We often think practice ‘should’ be X; , and when it’s Y, we struggle. Because slathering expectation onto practice certainly isn’t yoga. The ‘backfiring’ we perceive then, happening in our practice, is ‘citta vritti’: the modifications of the mind-stuff. It’s often judgement. And probably more often than we’d like to admit, we don’t manage to stop it. Intrusive thoughts, emotional reactions to how well or badly we perceive that we are doing an asana, loss of concentration – most yoga practices, even those of ‘advanced’ yogis will feature many of these challenges. The vital point is how we respond to these interruptions to a single-pointed awareness.
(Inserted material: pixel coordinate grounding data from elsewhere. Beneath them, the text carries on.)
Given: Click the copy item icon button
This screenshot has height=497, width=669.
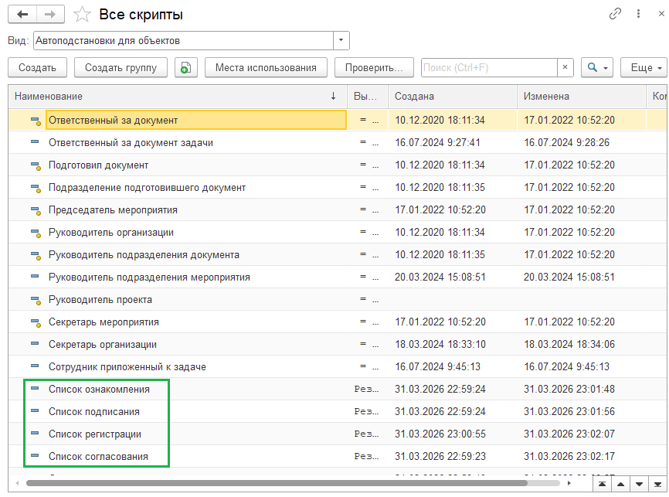Looking at the screenshot, I should [x=185, y=68].
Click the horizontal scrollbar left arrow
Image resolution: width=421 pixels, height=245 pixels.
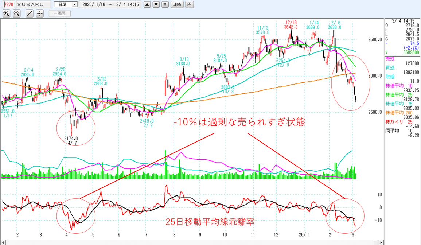tap(2, 242)
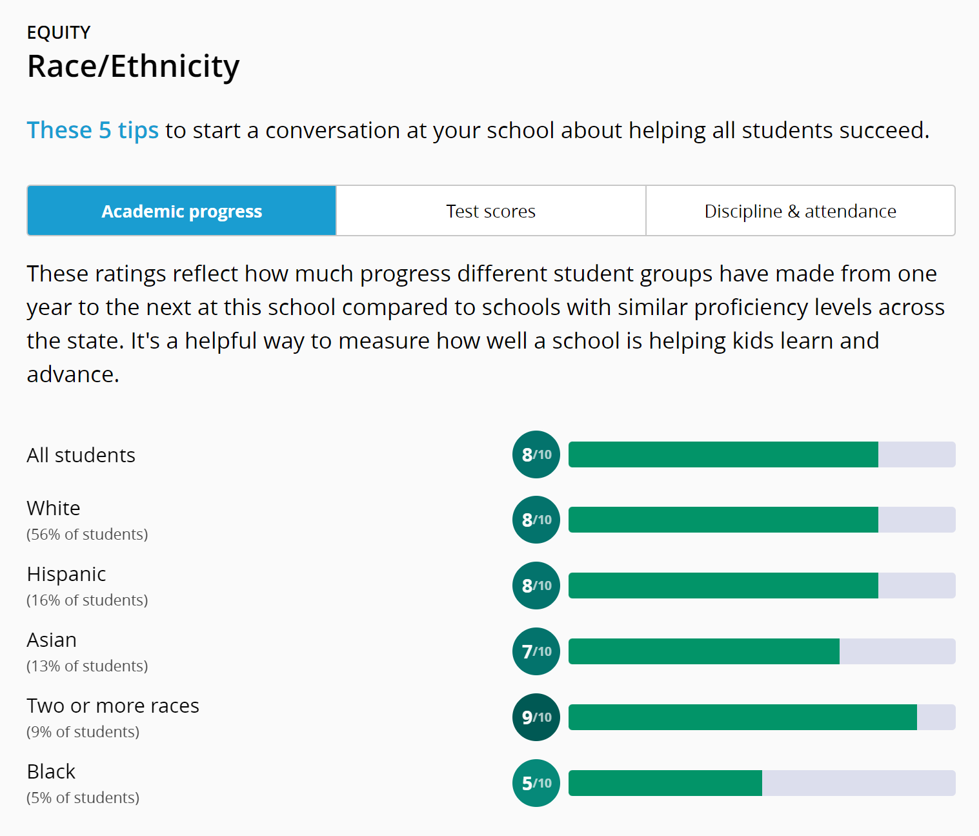
Task: Click the "Two or more races" label
Action: 113,706
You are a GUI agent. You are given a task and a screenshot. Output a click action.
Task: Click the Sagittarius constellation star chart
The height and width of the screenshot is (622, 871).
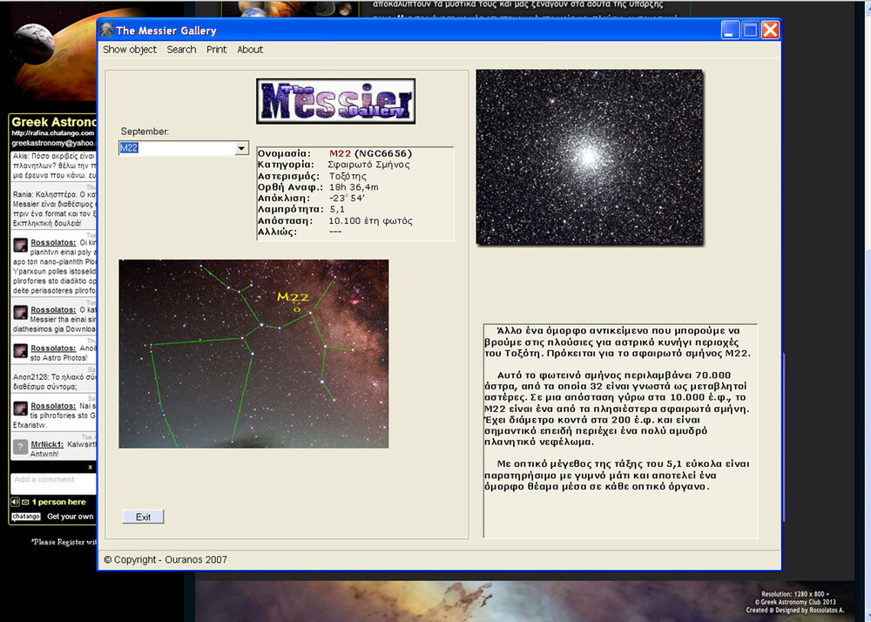click(x=253, y=353)
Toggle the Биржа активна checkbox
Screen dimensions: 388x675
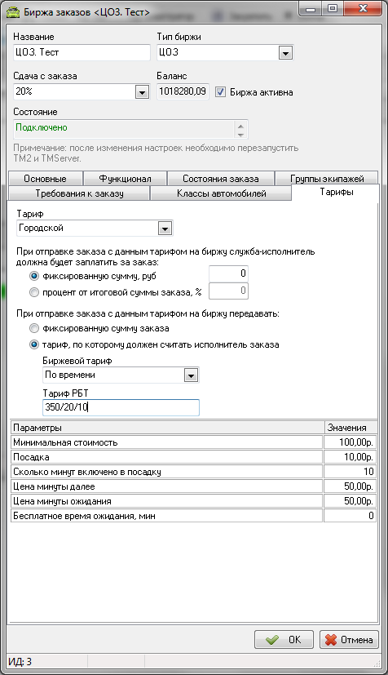click(x=220, y=92)
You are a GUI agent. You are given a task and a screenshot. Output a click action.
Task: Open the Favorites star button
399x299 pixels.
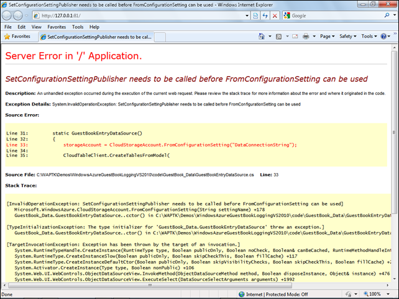click(x=20, y=37)
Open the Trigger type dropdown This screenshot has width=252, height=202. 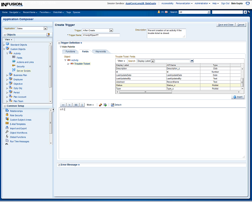coord(111,30)
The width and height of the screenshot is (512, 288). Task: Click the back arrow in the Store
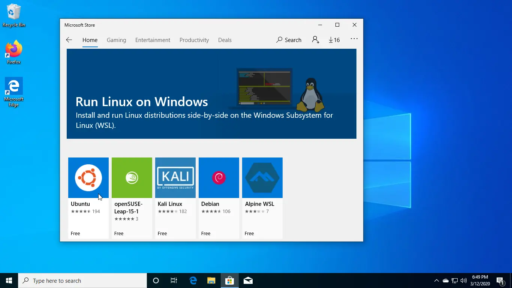pyautogui.click(x=69, y=40)
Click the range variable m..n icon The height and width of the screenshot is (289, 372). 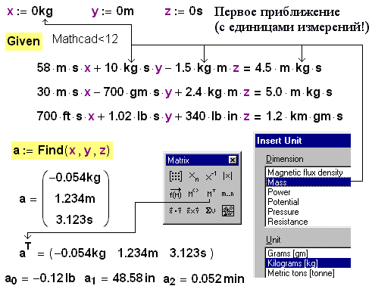tap(228, 194)
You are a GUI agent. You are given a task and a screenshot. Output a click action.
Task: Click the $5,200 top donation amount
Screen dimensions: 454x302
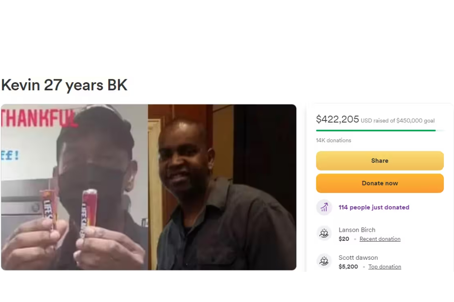point(348,267)
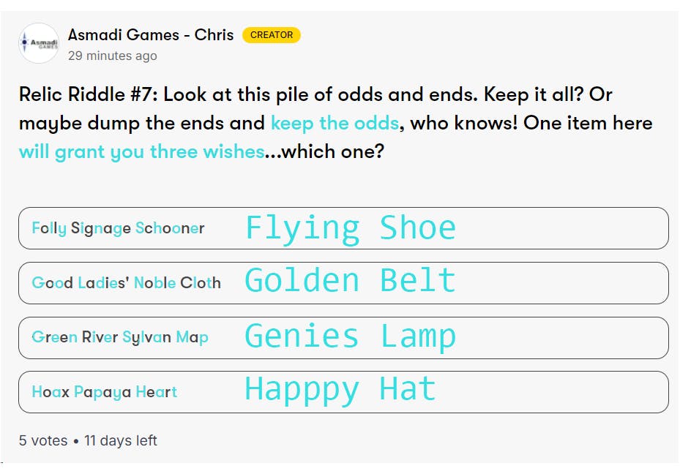Viewport: 680px width, 474px height.
Task: Open the Asmadi Games - Chris profile
Action: click(x=151, y=34)
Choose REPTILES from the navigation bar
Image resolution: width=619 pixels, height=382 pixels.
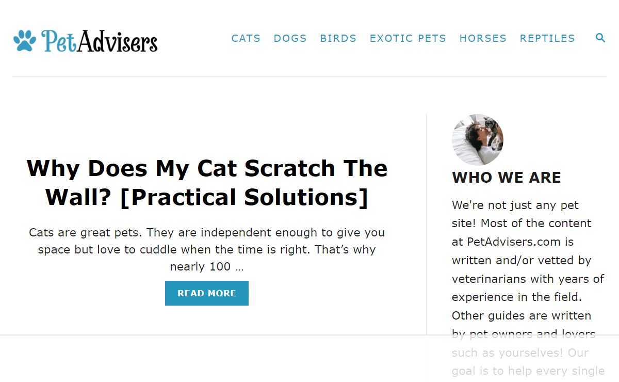click(x=547, y=38)
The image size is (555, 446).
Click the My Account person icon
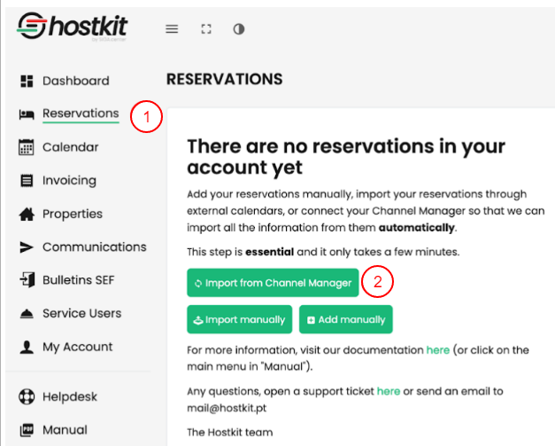tap(27, 348)
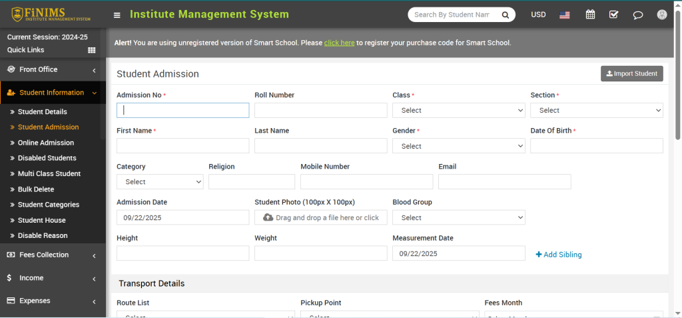Click the Add Sibling link
This screenshot has width=682, height=318.
[559, 255]
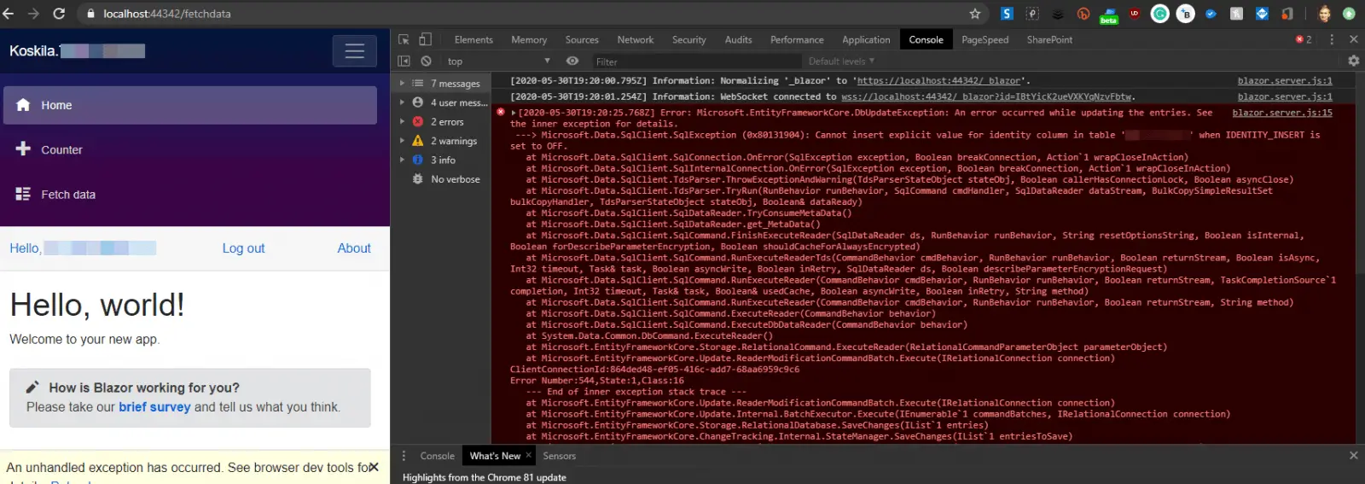Viewport: 1365px width, 484px height.
Task: Clear the console with the ban icon
Action: click(426, 61)
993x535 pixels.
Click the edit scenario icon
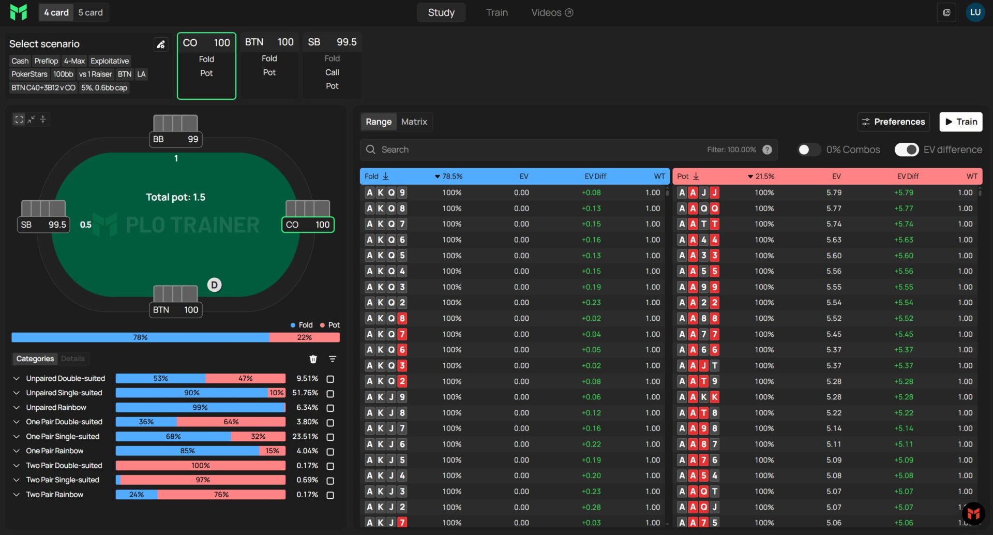coord(161,44)
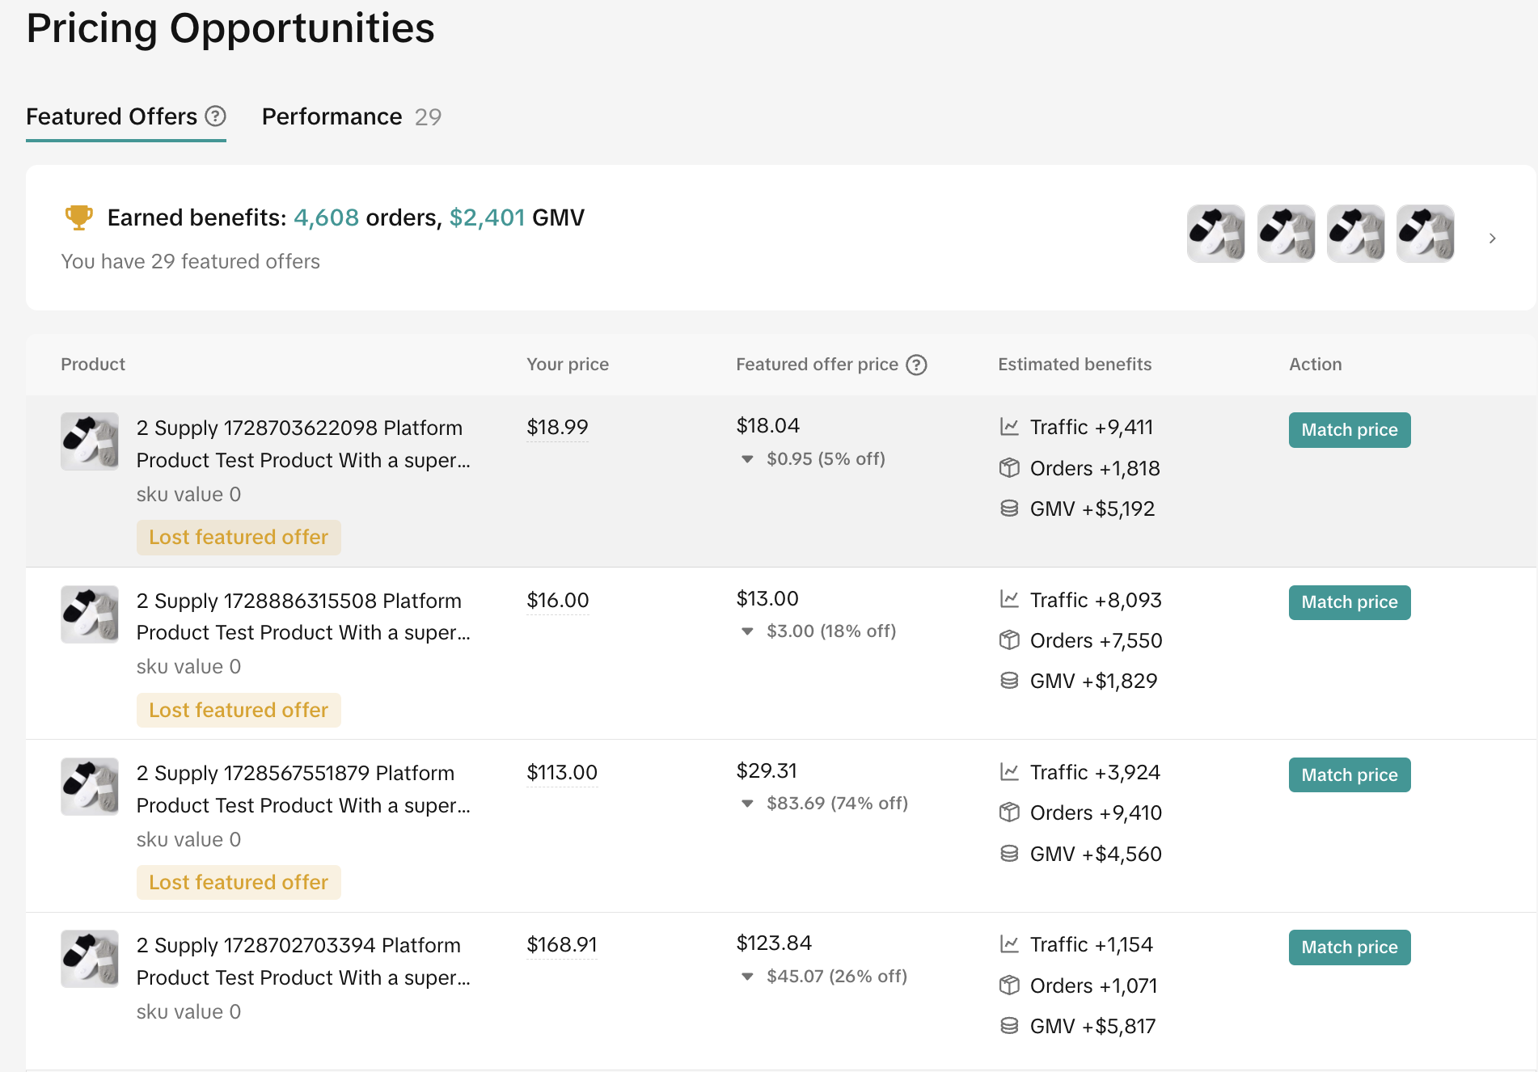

It can feel like a lot of work getting out of egoic thinking, overcoming the machinations of the unruly mind, manomaya kosha. This is because it is difficult to let go of the egoic mind’s desire to hold on, to monitor and control. However, it is possible. So much is possible.

Disengaging from the ego

Being able to detach from the mind’s need for attachment involves remembering certain simple, essential things. Namely, the truth about yoga, which is that when we are practising truly in the spirit of yoga, no self-practice can ever ‘backfire’. This is because the very idea of ‘backfiring’ belongs to an expectation that practice should be a success. And yoga is not about success. A truly yogic practice operates outside any parameters of success or failure. Yoga is not about success, not about results. It’s about all about the how. Bananarama were right: it ain’t what you do but the way that you do it. Or, alternatively, as Thich Nhat Hanh more gracefully puts it, “There is no way home, home is the way”.

 

So, whilst some might say a teacher should be on their mat every day, ‘without fail’ (notice how much success/failure is implicit in our vernacular), I believe a change in perspective can be helpful in finding different ways in which to practise and feel at home in yoga.

Sometimes distance lends insight

Step away from your mat and see what happens. Sometimes we need to do this in order to remember what yoga practice is about. When asana, or even the removal of asana, aggravates the ‘citta vritti’, we need not panic or feel bad, because an opportunity for deepening our awareness is presented. Very often, we can liberate ourselves from expectations of what yoga ‘should’ be by remembering, as the Bhagavad Gita states, that “On this path effort never goes to waste, and there is no failure”. Sometimes such reflections refresh our asana practice, sometimes they lead us to other, new experiences of yoga. So if you’re struggling with asana practice, or feeling a little attached to your mat, just remember that the stilling of the mind’s restless movements can occur anywhere, and in so many ways, this can be immensely freeing.